Early life and education
Born in St. Louis, Missouri, Curtis attended the public schools of Webster Groves, Missouri. He attended Dartmouth College in Hanover, New Hampshire where he was a member of Phi Sigma Kappa, earning an A.B. in 1932. He was admitted to the bar in 1934 and commenced the practice of law in St. Louis. He received an LL.B. degree from the School of Law at Washington University in St. Louis in 1935.  He received an M.A. from Dartmouth in 1951, and a J.D. from Westminster College in 1964.

Political career
He served as member of the Board of Election Commissioners of St.
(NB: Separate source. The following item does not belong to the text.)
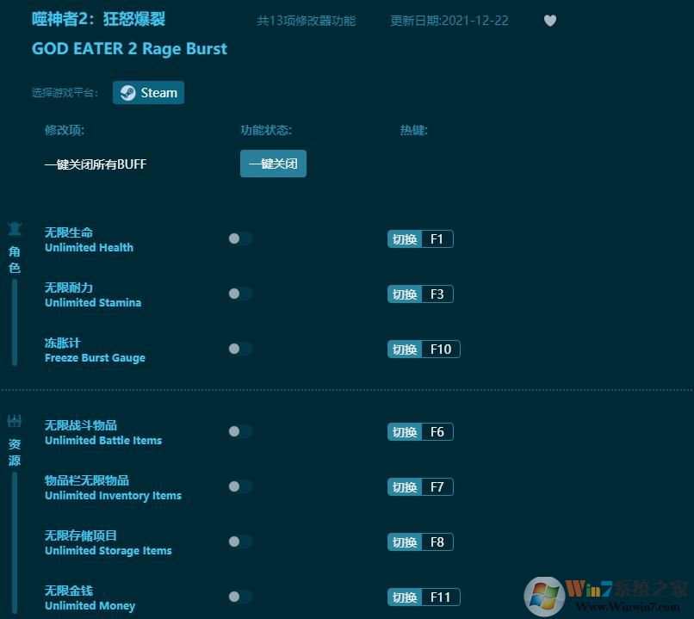The image size is (694, 619).
Task: Click the F3 切换 hotkey button
Action: click(420, 294)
Louis County in 1942. He served in the United States Navy from April 8, 1942, until discharged as a lieutenant commander December 21, 1945. He served as member of the Missouri State Board of Law Examiners in 1947–1950.

U.S. Representative
Curtis was elected as a Republican to the Eighty-second and to the eight succeeding Congresses (January 3, 1951 – January 3, 1969).

The Civil Rights Act of 1964 originated in Curtis' office in 1962, and it was mainly Republican pressure from Curtis and his fellow Republican Judiciary Committee member William McCulloch of Ohio that forced John F. Kennedy to make his first, hesitant message on civil rights in April 1963.  Curtis' defense of civil rights was rooted partly in the Lincoln tradition of the GOP, but more simply in the belief that civil rights were at the base of the American philosophy of government and Judeo-Christian morality and that their defense was "the most fundamental issue that confronts any government at any time," as he wrote in 1952.

Curtis did not sign the 1956 Southern Manifesto, and voted in favor of the Civil Rights Acts of 1957, 1960, 1964, and 1968, and the Voting Rights Act of 1965, but voted against the 24th Amendment to the U.S. Constitution.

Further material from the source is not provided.